• EXERCISE REQUIREMENTS
**1.** Answer these questions from the passage on natural gas prices:
(a) What high did the Henry Hub natural gas spot price reach between January 1, 2021 and June 30, 2024, and on what date?
(b) What caused the price to drop to $3.52 per MMBtu on December 31, 2022?
(c) How much of the natural gas production is marketed by a single third party?
**2.** Continue the passage on natural gas prices and production from its final sentence.

• SOURCE TEXT
------------------------------------------------

These factors and the volatility of the energy markets make it extremely difficult to predict future natural gas price movements accurately. Changes in natural gas and NGL prices have a significant impact on the amount of natural gas and NGLs that we can produce economically, the value of our reserves, our cash flows and our ability to satisfy obligations under our firm transportation and storage agreements. Historically, natural gas and NGL prices and markets have been volatile, and those prices and markets are likely to continue to be volatile in the future. For example, during the period from January 1, 2021 through June 30, 2024, the Henry Hub natural gas spot price reached a high of $23.86 per MMBtu on February 17, 2021 and a low of $1.25 per MMBtu on March 13, 2024. Henry Hub natural gas spot prices trended higher after the Russia-Ukraine conflict first commenced, rising from $4.78 per MMBtu on February 24, 2022 to a high of $9.85 per MMBtu on August 22, 2022, according to the EIA; however, such prices subsequently dropped to $3.52 per MMBtu on December 31, 2022, as a result of a warmer-than-normal winter, and then to a recent low of $1.25 per MMBtu on March 13, 2024 due to a combination of higher production and higher storage inventories given a mild winter. Prices continued to hover on average between $1.50 to $2.50 in the first half of 2024 with overall lower natural gas consumption and higher storage inventory levels during the 2023-2024 winter.
A substantial percentage of our natural gas and NGL production is gathered, processed and transported by a single third party and all of our natural gas production is marketed by a single third party.

------------------------------------------------

• MATERIAL SHOWN
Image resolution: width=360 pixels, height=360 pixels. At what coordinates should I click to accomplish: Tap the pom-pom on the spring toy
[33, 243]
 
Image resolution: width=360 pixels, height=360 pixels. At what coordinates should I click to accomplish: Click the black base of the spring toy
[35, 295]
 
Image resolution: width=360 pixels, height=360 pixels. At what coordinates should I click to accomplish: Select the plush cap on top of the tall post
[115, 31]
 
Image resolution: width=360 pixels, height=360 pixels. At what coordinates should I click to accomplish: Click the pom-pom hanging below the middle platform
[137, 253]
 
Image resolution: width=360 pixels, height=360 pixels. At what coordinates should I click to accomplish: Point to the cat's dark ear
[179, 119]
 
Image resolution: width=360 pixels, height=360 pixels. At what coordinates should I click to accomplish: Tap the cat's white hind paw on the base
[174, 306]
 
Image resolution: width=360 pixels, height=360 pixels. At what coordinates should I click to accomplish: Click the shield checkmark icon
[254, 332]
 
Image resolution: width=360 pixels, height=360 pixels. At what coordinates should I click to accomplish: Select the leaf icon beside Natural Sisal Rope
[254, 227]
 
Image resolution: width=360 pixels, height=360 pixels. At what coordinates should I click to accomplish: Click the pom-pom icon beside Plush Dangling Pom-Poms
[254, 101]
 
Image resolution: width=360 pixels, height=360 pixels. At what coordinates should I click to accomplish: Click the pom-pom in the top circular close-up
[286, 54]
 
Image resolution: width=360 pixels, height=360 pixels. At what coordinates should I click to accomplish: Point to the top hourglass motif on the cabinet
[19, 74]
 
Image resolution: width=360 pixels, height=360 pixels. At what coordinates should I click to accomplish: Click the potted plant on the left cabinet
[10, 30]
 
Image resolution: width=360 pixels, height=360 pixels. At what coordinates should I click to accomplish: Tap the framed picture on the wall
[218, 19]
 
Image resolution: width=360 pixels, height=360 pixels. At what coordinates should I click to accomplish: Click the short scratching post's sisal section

------------------------------------------------

• YOUR WRITTEN ANSWERS
**1.**
(a) $23.86 per MMBtu, on February 17, 2021.
(b) A warmer-than-normal winter.
(c) All of it.

**2.**
Approximately 99% of our natural gas and NGL production for the assets we acquired in the Devon Barnett Acquisition, which comprised approximately 61% for the six months ended June 30, 2024 and for the year ended December 31, 2023, and 69% and 77%, for the years ended December 31, 2022 and 2021, respectively, of our total natural gas and NGL production was gathered, processed and transported by EnLink using its gas gathering systems, gas transportation system and gas processing facilities. Any termination or sustained disruption in the gathering, processing and transportation of our natural gas and NGL production by EnLink on its systems and in its facilities would materially and adversely affect our financial condition and results of operations.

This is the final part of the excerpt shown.